_WHAT YOU ARE ASKED TO DO_
Your task is to copy the stretch of lines in the records below that begins with the line containing "Shut down all Kernel Sessions with X" and ends with the line containing "Given: Close current file with X toolbar icon", exactly as written, with nothing added.
-- Opening Marker --
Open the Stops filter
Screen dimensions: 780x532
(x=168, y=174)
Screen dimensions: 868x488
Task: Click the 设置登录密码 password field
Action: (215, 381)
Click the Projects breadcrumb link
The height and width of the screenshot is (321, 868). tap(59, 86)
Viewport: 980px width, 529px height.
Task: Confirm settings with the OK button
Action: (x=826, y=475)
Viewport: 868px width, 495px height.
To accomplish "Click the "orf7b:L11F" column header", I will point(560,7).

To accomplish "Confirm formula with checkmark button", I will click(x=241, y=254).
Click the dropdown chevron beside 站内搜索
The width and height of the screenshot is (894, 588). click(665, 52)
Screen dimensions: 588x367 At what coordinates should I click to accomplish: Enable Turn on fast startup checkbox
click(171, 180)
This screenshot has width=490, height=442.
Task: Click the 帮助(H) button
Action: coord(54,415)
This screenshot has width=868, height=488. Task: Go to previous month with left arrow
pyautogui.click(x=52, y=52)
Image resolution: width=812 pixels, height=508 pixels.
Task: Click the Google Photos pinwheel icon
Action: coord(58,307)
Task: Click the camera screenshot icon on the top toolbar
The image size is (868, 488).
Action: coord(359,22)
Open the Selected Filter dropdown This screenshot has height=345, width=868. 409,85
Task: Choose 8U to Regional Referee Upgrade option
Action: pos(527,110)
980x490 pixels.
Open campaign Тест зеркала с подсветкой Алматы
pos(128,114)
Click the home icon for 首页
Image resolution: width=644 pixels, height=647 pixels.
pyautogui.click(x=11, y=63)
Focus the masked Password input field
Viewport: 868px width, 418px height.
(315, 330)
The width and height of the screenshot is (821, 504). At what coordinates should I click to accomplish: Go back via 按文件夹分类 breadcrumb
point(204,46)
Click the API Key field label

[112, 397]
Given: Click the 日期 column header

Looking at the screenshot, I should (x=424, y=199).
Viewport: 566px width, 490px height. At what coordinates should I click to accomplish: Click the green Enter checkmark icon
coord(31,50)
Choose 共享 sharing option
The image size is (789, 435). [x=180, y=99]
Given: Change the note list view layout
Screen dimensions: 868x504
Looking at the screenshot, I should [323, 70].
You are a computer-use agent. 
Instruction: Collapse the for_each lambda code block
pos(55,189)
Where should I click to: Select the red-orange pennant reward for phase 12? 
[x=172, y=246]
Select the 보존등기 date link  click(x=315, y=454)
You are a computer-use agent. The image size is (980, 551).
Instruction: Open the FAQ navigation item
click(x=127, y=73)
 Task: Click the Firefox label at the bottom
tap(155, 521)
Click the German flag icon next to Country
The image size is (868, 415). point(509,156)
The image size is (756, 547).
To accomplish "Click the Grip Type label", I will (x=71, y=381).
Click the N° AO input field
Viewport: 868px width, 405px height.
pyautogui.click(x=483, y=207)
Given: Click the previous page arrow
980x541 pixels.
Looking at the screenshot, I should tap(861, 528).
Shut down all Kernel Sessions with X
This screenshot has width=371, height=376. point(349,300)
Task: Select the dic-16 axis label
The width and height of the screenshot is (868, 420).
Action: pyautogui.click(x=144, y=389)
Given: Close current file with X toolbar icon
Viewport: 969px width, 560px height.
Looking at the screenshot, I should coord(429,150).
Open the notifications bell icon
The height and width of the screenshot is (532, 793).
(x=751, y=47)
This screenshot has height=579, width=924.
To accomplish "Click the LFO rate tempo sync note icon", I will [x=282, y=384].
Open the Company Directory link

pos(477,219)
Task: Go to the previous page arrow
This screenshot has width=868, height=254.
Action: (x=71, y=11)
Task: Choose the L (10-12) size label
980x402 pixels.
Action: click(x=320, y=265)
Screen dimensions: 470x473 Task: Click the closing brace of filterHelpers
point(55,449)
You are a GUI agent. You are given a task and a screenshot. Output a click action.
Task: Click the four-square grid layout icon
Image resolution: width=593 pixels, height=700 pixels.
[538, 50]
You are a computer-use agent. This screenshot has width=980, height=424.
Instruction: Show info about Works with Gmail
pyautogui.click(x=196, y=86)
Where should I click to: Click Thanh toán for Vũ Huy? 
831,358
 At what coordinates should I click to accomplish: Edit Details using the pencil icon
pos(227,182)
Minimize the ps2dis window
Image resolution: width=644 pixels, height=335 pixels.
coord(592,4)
-- Closing Marker --
_YOUR SOLUTION_
Shut down all Kernel Sessions with X
This screenshot has width=371, height=376. point(349,300)
Task: Select the dic-16 axis label
The width and height of the screenshot is (868, 420).
Action: pyautogui.click(x=144, y=389)
Given: Close current file with X toolbar icon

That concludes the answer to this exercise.